Exercise: Nothing but the lines from the one with "Task: Click the question mark help icon" through the last line of the entries below should appear in the copy, please, and no pictures.

Top of Records shown

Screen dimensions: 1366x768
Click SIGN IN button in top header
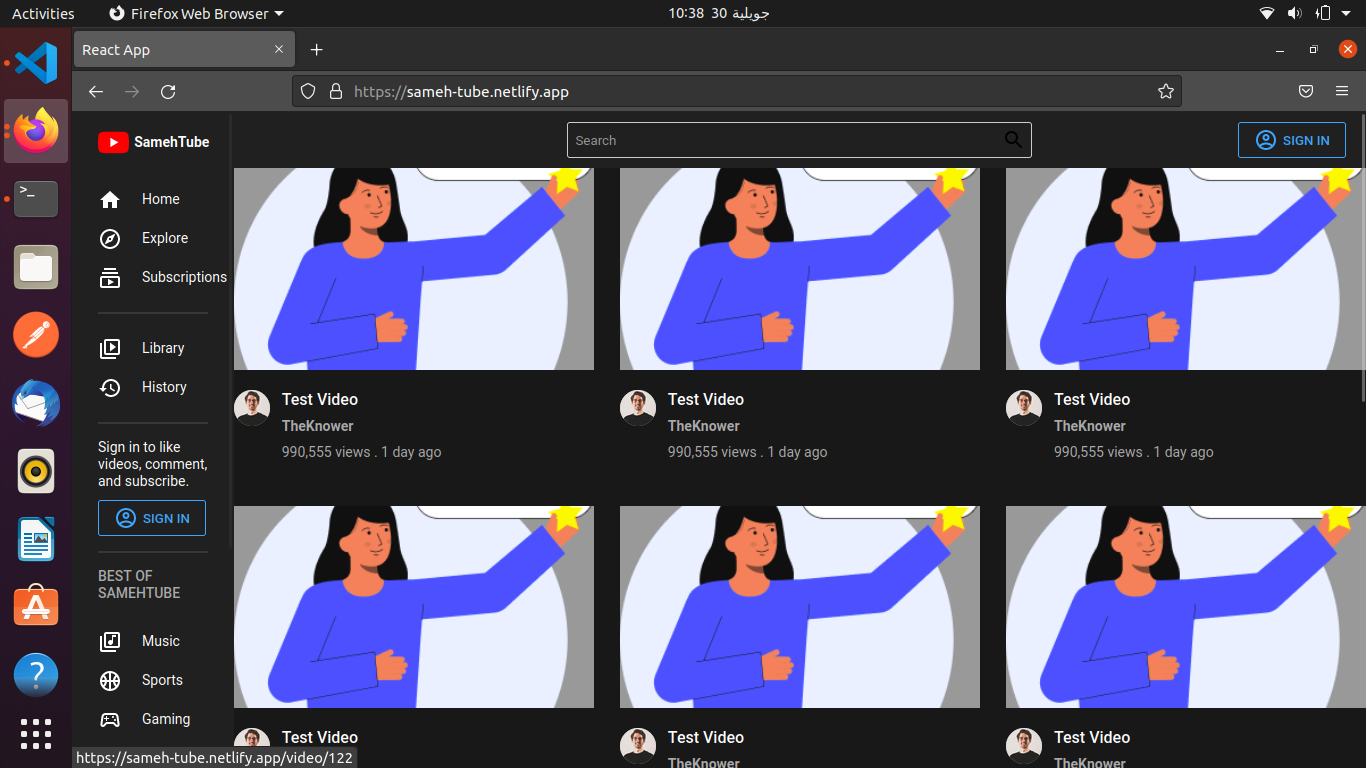coord(1291,140)
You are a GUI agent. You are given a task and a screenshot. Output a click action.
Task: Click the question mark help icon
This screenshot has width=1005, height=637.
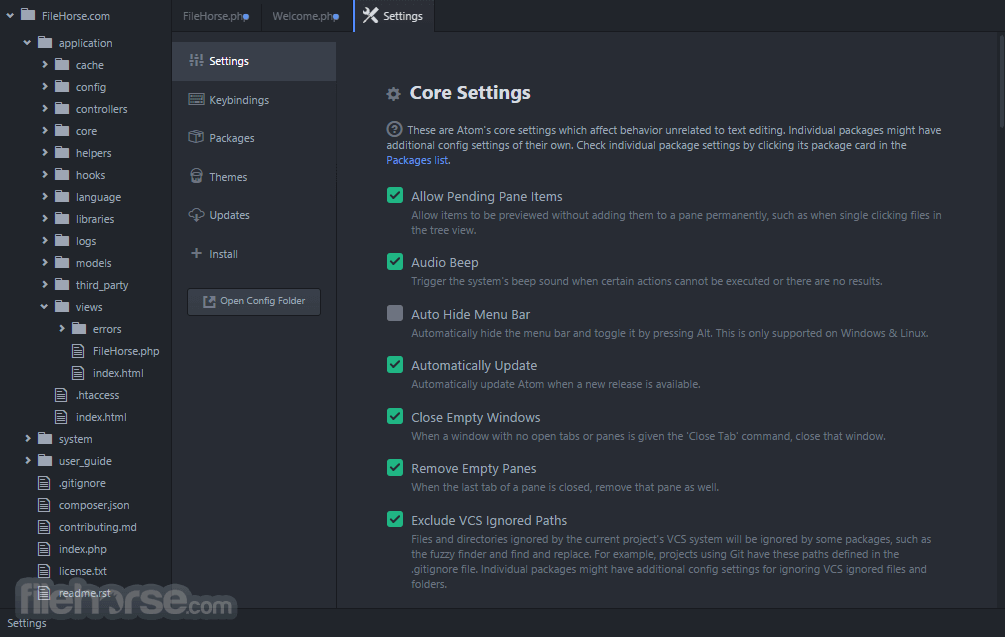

Bottom of Records shown

Task result:
Task: Click the question mark help icon
This screenshot has width=1005, height=637.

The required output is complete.